[ACTION ITEM] All lines from the one containing "Click the 阵列 (Array) tool icon" through the end of the data below are to be transcribed exactly. Leave out the rest.

**** SOURCE MATERIAL

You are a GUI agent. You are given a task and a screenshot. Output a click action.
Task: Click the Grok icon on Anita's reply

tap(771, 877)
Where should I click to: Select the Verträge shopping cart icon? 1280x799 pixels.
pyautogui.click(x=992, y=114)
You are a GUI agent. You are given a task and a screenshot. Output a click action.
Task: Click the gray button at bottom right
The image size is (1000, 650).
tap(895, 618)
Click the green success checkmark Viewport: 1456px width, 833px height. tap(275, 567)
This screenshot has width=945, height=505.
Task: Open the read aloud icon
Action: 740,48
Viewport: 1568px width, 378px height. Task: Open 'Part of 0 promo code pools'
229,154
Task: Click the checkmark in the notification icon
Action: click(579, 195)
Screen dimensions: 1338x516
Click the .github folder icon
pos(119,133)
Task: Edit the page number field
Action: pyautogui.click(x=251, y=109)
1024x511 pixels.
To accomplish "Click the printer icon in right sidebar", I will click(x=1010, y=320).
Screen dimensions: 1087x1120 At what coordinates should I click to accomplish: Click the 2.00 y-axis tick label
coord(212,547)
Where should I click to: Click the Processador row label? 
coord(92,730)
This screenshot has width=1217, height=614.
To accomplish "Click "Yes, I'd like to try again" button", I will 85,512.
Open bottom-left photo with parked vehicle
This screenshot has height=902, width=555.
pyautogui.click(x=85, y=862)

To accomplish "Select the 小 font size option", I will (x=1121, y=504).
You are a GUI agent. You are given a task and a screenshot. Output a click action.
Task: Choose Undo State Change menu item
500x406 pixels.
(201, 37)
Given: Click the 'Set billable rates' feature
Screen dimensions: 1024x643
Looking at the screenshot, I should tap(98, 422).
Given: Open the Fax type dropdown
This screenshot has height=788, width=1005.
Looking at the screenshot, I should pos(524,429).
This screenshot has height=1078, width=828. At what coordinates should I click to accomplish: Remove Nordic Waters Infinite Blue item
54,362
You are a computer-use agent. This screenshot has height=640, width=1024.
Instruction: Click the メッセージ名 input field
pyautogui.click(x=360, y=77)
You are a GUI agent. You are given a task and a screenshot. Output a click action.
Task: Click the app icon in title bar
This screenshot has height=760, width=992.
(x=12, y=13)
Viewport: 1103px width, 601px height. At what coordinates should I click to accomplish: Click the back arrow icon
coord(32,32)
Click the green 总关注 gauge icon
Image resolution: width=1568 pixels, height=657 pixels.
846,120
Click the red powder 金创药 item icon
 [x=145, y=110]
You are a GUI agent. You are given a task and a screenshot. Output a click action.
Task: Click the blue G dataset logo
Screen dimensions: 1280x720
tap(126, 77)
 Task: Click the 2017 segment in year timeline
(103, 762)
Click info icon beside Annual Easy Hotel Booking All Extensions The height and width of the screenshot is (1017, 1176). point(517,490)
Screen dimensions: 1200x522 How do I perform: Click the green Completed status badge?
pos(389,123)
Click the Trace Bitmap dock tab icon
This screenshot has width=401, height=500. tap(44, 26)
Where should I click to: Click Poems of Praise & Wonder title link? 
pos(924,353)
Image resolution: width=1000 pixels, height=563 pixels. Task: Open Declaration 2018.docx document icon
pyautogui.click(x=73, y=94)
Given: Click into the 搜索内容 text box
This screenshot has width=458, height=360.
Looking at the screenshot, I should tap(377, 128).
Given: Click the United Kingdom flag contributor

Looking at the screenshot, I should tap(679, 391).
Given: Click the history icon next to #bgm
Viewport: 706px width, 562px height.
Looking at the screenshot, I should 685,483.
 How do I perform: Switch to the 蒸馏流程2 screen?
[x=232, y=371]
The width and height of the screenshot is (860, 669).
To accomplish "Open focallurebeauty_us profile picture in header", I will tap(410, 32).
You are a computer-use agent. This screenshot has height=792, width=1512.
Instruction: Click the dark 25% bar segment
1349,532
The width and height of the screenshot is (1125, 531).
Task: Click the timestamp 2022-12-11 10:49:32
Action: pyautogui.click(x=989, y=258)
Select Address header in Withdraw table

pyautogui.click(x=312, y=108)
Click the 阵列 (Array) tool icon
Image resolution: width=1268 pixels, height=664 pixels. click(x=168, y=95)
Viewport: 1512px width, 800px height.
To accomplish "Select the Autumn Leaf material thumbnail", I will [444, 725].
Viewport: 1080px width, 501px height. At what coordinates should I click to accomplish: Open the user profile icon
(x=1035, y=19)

********

[EXERCISE SOLUTION]
Click the 阵列 (Array) tool icon
Image resolution: width=1268 pixels, height=664 pixels. click(x=168, y=95)
Viewport: 1512px width, 800px height.
To accomplish "Select the Autumn Leaf material thumbnail", I will [444, 725].
Viewport: 1080px width, 501px height. At what coordinates should I click to accomplish: Open the user profile icon
(x=1035, y=19)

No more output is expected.